![how to search a web page f how to search a web page f](https://i.stack.imgur.com/pBLY2.png)
- #How to search a web page f how to
- #How to search a web page f code
- #How to search a web page f series
#How to search a web page f code
Keep in mind that the bestsellers list is updated daily, so don’t freak out if you don’t get the same data that are shown in this tutorial.įor starters, it’s always a good idea to build your code up step by step, so if you run into an error, you’ll immediately know which part of your code needs some rethinking. To scrape multiple pages, we’ll use a while loop and the page parameters in the URLs. What we’ll do in this article will be very similar to what we’ve already accomplished so far, but with more data: we’ll analyze not 30, but 1020 books.įor this reason we’ll reuse (with some small modifications) the code we’ve already written to get the titles, formats, publication years and prices of the bestseller books. (Remember: %matplotlib inline is necessary for the later data visualizations to appear if you write your code in Jupyter Notebook. To complete this tutorial, we’ll need to use the same libraries from the previous article, so don’t forget to import them: from bs4 import BeautifulSoup as bs Scraping multiple web pages with a while loop
![how to search a web page f how to search a web page f](https://ffp4g1ylyit3jdyti1hqcvtb-wpengine.netdna-ssl.com/wp-content/uploads/2020/04/Ffx75-searchbar-2-1.gif)

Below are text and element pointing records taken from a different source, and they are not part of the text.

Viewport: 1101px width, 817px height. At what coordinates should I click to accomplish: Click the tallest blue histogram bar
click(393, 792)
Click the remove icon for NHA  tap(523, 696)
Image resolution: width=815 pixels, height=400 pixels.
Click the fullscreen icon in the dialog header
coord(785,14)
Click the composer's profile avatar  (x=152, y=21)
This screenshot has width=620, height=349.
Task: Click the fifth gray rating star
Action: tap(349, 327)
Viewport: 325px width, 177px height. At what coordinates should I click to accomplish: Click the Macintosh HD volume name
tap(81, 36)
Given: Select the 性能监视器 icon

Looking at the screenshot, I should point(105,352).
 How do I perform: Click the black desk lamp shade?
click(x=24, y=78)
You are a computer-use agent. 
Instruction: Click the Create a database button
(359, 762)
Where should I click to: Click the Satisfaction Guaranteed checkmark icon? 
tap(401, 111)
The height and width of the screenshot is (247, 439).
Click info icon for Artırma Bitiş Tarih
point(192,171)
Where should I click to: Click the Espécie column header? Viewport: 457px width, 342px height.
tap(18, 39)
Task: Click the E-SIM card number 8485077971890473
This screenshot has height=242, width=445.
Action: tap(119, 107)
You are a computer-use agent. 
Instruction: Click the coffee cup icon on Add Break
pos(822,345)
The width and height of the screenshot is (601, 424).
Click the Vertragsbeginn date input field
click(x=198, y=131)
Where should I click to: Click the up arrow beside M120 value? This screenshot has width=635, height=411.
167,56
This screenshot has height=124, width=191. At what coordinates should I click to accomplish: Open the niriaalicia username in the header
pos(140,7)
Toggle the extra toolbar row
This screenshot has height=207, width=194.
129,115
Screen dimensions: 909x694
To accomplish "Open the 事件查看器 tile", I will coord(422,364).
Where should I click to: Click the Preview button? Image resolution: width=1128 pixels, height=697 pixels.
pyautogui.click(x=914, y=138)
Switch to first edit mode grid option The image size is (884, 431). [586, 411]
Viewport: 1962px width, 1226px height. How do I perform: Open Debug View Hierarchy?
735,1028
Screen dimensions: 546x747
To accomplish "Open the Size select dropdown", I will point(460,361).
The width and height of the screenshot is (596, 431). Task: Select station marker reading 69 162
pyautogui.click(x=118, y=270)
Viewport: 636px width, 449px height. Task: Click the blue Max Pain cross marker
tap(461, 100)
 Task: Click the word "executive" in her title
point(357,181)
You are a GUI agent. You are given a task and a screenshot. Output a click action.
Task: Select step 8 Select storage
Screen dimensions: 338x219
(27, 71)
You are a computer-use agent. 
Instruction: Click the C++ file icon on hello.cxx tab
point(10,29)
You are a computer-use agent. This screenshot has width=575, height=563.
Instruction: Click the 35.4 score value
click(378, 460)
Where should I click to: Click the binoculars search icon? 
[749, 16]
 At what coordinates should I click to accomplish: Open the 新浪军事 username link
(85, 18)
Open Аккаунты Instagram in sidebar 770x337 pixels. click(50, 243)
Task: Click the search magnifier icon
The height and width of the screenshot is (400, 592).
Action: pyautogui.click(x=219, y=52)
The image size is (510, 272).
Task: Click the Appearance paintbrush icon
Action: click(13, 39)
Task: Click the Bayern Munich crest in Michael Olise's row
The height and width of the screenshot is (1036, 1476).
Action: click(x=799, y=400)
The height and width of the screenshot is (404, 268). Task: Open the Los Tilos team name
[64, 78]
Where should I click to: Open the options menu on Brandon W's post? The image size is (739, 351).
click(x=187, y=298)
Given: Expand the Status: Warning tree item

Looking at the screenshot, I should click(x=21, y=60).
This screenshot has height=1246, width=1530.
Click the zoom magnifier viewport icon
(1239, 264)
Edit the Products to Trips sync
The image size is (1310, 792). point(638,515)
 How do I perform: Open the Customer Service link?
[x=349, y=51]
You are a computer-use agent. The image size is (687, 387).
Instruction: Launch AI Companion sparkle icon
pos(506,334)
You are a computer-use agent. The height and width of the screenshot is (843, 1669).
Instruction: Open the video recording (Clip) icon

Now, let’s put this knowledge to good use. By assigning a certain number to page, we are able to request the bestsellers page corresponding to that number.
![how to search a web page f how to search a web page f](https://us.v-cdn.net/6032052/uploads/lithium_attachments/5491i139E215C9B11439C.jpg)
In our case page is the key and the number we assign to it is its value. Anything that comes after the ? is the query string itself, which contains key-value pairs. The ? part of a URL signifies the start of the so-called query string. Shortly I’ll show you how you can bring this knowledge over to web scraping, but first a quick explanation to the curious minds out there as to what the heck this ?page=number thing is exactly. Lucky for us, and are the same page with the same book results, so it seems that we’ve found a reliable solution that we can use to navigate between web pages by changing the URL. Let’s try this out real quick by replacing 3 with 28 ( ): Image source: Book Depositoryīut wait… what about the first page? It had no ?page=number in it! ? It seems that by changing the number after page=, we can go to whichever page we want to. ?page=2 turned into ?page=3 can you see where I’m going with this? ? Now let’s check out what happens if we visit the third page: The only difference is that ?page=2 has been appended to the base URL. Truth is, there are actually 34 pages of bestseller books that we can scrape: Image source: Book DepositoryĪnswer: by first inspecting what’s happening in the URL when we switch pages.īy going to the second page, you’ll notice that the URL changes to this:
#How to search a web page f series
If you recall, in the previous part of this tutorial series we scraped only the first bestsellers page of Book Depository. While in the previous article you learned to crawl, now it’s time for you to stand up and learn to walk.
#How to search a web page f how to
In this tutorial you’ll learn how to do just that along the way you’ll also make good use of your collected data by doing some visualizations and analyses. Scraping one web page is fun, but scraping more web pages is more fun.